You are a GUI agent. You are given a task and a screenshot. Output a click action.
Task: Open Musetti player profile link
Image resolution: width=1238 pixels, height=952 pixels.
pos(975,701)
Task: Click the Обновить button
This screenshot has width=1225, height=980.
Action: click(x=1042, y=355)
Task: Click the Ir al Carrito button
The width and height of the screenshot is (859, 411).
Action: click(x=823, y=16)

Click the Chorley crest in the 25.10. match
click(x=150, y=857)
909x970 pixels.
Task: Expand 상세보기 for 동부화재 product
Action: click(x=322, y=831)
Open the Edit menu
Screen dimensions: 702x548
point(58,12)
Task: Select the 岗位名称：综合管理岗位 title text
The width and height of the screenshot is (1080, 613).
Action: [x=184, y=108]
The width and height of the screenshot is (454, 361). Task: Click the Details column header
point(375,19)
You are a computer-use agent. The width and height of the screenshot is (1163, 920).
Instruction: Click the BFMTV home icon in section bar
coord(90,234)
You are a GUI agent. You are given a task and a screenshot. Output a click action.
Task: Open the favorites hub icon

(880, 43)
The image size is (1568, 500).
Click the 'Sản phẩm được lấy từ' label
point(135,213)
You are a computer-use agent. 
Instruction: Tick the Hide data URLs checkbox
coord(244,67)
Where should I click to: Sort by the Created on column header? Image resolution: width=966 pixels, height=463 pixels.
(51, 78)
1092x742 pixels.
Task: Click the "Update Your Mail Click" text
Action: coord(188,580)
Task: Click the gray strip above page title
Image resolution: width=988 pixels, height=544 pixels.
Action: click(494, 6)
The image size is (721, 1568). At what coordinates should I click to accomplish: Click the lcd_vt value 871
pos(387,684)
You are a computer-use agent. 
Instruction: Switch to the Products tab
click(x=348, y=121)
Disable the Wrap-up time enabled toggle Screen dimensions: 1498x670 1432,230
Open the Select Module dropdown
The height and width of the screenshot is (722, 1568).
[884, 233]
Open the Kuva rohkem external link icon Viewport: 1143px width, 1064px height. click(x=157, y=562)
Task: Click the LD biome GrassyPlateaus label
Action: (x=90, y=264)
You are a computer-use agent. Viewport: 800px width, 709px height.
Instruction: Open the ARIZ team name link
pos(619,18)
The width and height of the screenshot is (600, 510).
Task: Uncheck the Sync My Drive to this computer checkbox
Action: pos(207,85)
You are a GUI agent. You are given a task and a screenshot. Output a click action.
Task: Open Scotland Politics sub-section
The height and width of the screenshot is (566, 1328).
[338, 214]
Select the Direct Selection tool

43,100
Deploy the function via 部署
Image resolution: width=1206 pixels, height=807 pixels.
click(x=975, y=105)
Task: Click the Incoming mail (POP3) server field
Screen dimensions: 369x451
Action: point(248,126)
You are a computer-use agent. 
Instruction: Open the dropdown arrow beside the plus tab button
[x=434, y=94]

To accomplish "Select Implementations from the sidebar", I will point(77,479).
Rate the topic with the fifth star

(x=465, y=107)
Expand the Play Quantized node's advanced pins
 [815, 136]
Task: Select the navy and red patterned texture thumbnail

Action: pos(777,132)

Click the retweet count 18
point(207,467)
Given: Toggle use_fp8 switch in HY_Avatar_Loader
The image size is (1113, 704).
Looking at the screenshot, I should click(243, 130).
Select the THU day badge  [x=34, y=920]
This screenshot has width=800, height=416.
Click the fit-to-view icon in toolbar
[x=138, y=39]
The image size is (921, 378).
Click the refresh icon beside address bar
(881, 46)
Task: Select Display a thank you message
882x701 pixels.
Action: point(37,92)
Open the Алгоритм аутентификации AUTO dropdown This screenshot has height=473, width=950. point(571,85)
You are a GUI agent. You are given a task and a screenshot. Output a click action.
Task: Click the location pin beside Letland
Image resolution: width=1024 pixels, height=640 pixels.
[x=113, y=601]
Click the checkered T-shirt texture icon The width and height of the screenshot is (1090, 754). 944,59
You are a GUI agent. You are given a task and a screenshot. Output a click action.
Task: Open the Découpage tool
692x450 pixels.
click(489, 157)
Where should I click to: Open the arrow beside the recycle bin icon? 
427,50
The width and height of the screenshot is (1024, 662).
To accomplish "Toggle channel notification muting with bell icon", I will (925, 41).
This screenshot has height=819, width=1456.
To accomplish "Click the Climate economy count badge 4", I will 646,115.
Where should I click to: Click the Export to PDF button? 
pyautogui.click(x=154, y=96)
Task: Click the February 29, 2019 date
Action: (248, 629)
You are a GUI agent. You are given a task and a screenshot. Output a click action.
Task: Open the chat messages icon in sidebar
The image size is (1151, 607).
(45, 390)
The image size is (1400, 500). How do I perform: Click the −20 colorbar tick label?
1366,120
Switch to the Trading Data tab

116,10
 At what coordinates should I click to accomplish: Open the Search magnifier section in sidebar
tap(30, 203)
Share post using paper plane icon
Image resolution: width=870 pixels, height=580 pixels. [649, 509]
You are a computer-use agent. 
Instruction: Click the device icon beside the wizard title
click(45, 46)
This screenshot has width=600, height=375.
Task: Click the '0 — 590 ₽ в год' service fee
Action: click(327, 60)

What the task asks: Across the whole listing, every line must be copied exactly.

Answer section:
You are a GUI agent. You are given a task and a screenshot. Output a click action.
Task: Open Musetti player profile link
Image resolution: width=1238 pixels, height=952 pixels.
pos(975,701)
Task: Click the Обновить button
This screenshot has width=1225, height=980.
Action: click(x=1042, y=355)
Task: Click the Ir al Carrito button
The width and height of the screenshot is (859, 411).
Action: click(x=823, y=16)

Click the Chorley crest in the 25.10. match
click(x=150, y=857)
909x970 pixels.
Task: Expand 상세보기 for 동부화재 product
Action: click(x=322, y=831)
Open the Edit menu
Screen dimensions: 702x548
point(58,12)
Task: Select the 岗位名称：综合管理岗位 title text
The width and height of the screenshot is (1080, 613).
Action: [x=184, y=108]
The width and height of the screenshot is (454, 361). Task: Click the Details column header
point(375,19)
You are a computer-use agent. The width and height of the screenshot is (1163, 920).
Instruction: Click the BFMTV home icon in section bar
coord(90,234)
You are a GUI agent. You are given a task and a screenshot. Output a click action.
Task: Open the favorites hub icon

(880, 43)
The image size is (1568, 500).
Click the 'Sản phẩm được lấy từ' label
point(135,213)
You are a computer-use agent. 
Instruction: Tick the Hide data URLs checkbox
coord(244,67)
Where should I click to: Sort by the Created on column header? Image resolution: width=966 pixels, height=463 pixels.
(51, 78)
1092x742 pixels.
Task: Click the "Update Your Mail Click" text
Action: coord(188,580)
Task: Click the gray strip above page title
Image resolution: width=988 pixels, height=544 pixels.
Action: click(494, 6)
The image size is (721, 1568). At what coordinates should I click to accomplish: Click the lcd_vt value 871
pos(387,684)
You are a computer-use agent. 
Instruction: Switch to the Products tab
click(x=348, y=121)
Disable the Wrap-up time enabled toggle Screen dimensions: 1498x670 1432,230
Open the Select Module dropdown
The height and width of the screenshot is (722, 1568).
[884, 233]
Open the Kuva rohkem external link icon Viewport: 1143px width, 1064px height. click(x=157, y=562)
Task: Click the LD biome GrassyPlateaus label
Action: (x=90, y=264)
You are a computer-use agent. Viewport: 800px width, 709px height.
Instruction: Open the ARIZ team name link
pos(619,18)
The width and height of the screenshot is (600, 510).
Task: Uncheck the Sync My Drive to this computer checkbox
Action: pos(207,85)
You are a GUI agent. You are given a task and a screenshot. Output a click action.
Task: Open Scotland Politics sub-section
The height and width of the screenshot is (566, 1328).
[338, 214]
Select the Direct Selection tool

43,100
Deploy the function via 部署
Image resolution: width=1206 pixels, height=807 pixels.
click(x=975, y=105)
Task: Click the Incoming mail (POP3) server field
Screen dimensions: 369x451
Action: point(248,126)
You are a computer-use agent. 
Instruction: Open the dropdown arrow beside the plus tab button
[x=434, y=94]

To accomplish "Select Implementations from the sidebar", I will point(77,479).
Rate the topic with the fifth star

(x=465, y=107)
Expand the Play Quantized node's advanced pins
 [815, 136]
Task: Select the navy and red patterned texture thumbnail

Action: pos(777,132)

Click the retweet count 18
point(207,467)
Given: Toggle use_fp8 switch in HY_Avatar_Loader
The image size is (1113, 704).
Looking at the screenshot, I should click(243, 130).
Select the THU day badge  [x=34, y=920]
This screenshot has width=800, height=416.
Click the fit-to-view icon in toolbar
[x=138, y=39]
The image size is (921, 378).
Click the refresh icon beside address bar
(881, 46)
Task: Select Display a thank you message
882x701 pixels.
Action: point(37,92)
Open the Алгоритм аутентификации AUTO dropdown This screenshot has height=473, width=950. point(571,85)
You are a GUI agent. You are given a task and a screenshot. Output a click action.
Task: Click the location pin beside Letland
Image resolution: width=1024 pixels, height=640 pixels.
[x=113, y=601]
Click the checkered T-shirt texture icon The width and height of the screenshot is (1090, 754). 944,59
You are a GUI agent. You are given a task and a screenshot. Output a click action.
Task: Open the Découpage tool
692x450 pixels.
click(489, 157)
Where should I click to: Open the arrow beside the recycle bin icon? 
427,50
The width and height of the screenshot is (1024, 662).
To accomplish "Toggle channel notification muting with bell icon", I will (925, 41).
This screenshot has height=819, width=1456.
To accomplish "Click the Climate economy count badge 4", I will 646,115.
Where should I click to: Click the Export to PDF button? 
pyautogui.click(x=154, y=96)
Task: Click the February 29, 2019 date
Action: (248, 629)
You are a GUI agent. You are given a task and a screenshot. Output a click action.
Task: Open the chat messages icon in sidebar
The image size is (1151, 607).
(45, 390)
The image size is (1400, 500). How do I perform: Click the −20 colorbar tick label?
1366,120
Switch to the Trading Data tab

116,10
 At what coordinates should I click to accomplish: Open the Search magnifier section in sidebar
tap(30, 203)
Share post using paper plane icon
Image resolution: width=870 pixels, height=580 pixels. [649, 509]
You are a computer-use agent. 
Instruction: Click the device icon beside the wizard title
click(45, 46)
This screenshot has width=600, height=375.
Task: Click the '0 — 590 ₽ в год' service fee
Action: click(327, 60)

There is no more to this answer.